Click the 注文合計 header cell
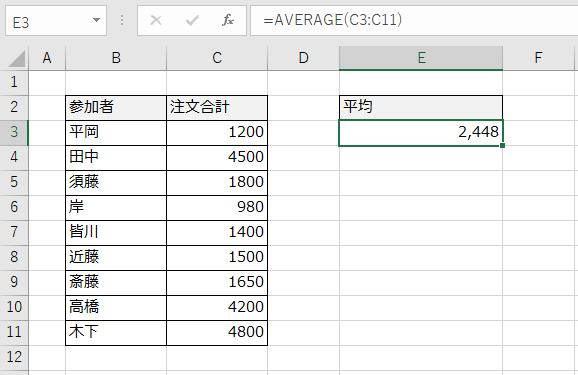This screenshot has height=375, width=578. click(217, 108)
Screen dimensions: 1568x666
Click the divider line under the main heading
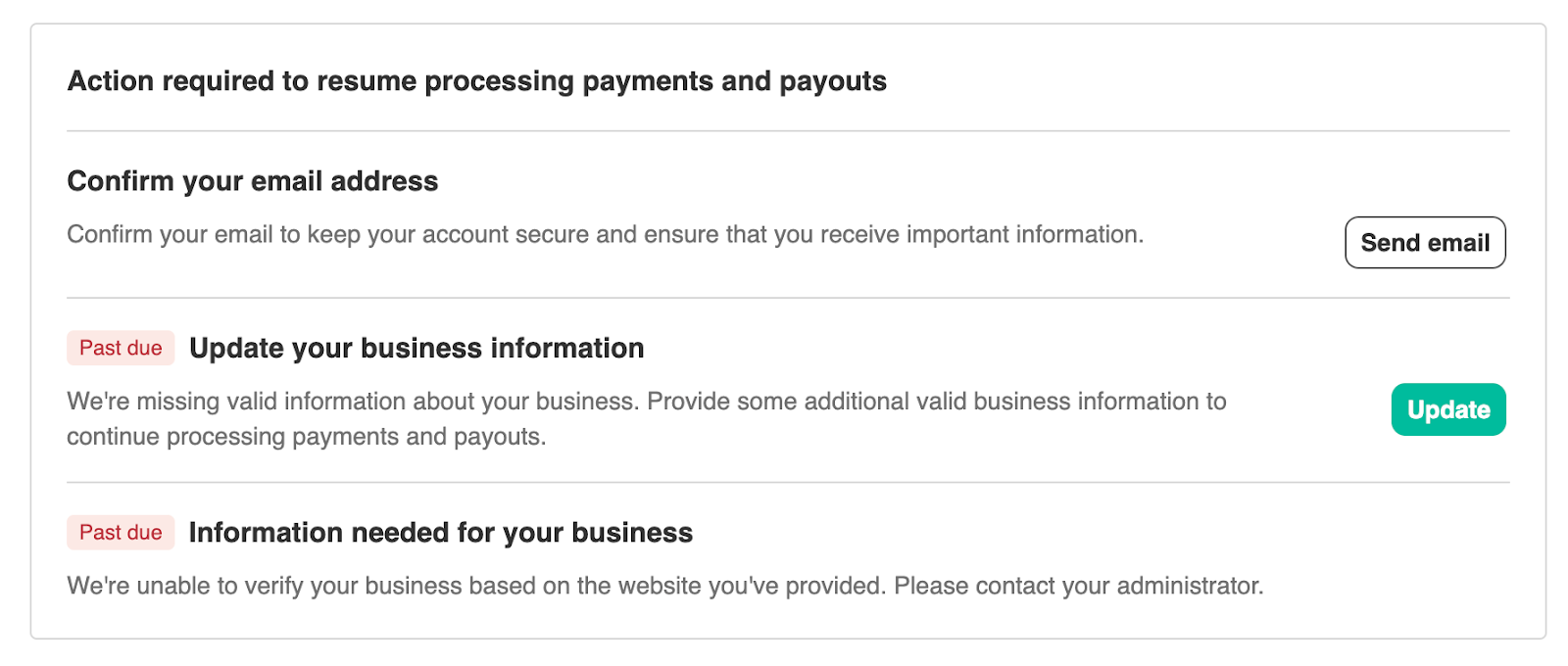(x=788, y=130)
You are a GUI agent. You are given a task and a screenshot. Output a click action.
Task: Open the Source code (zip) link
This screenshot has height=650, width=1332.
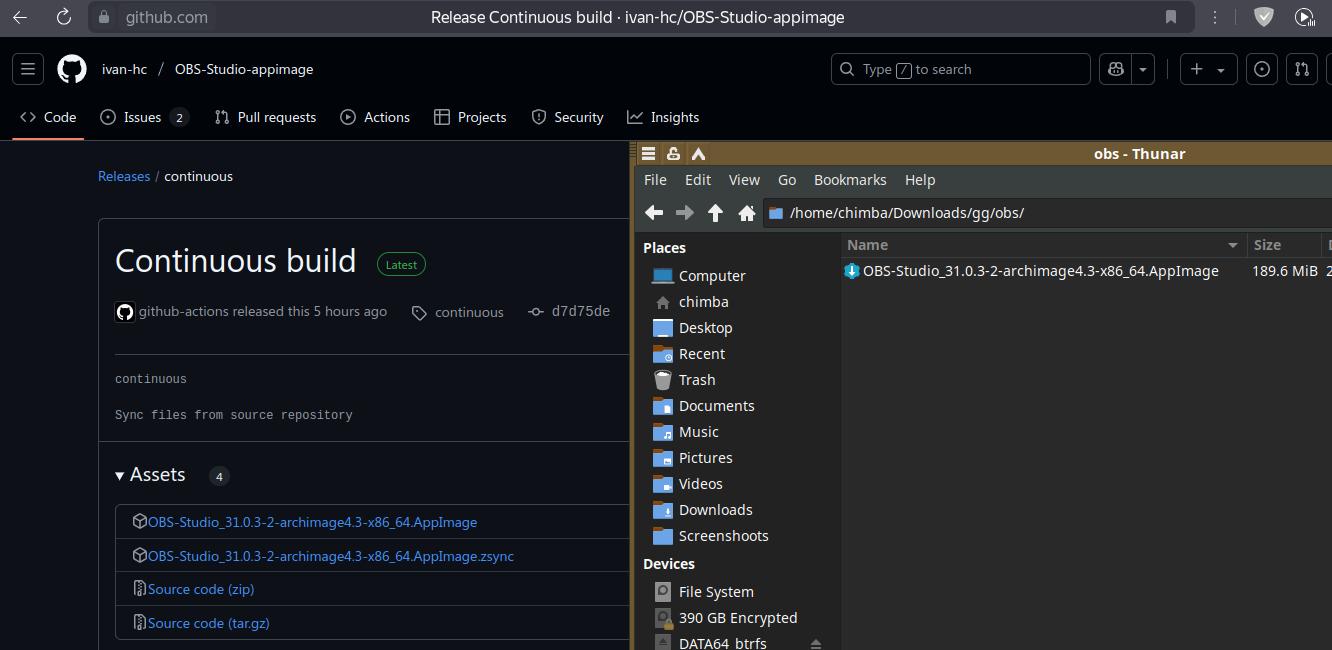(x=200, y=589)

-------

What comes back should match the records exactly, minus any pictures.

Click the 注文合計 header cell
This screenshot has height=375, width=578. click(217, 108)
Screen dimensions: 1568x666
Click the divider line under the main heading
(x=788, y=130)
You are a GUI agent. You are given a task and a screenshot. Output a click action.
Task: Open the Source code (zip) link
This screenshot has height=650, width=1332.
(x=200, y=589)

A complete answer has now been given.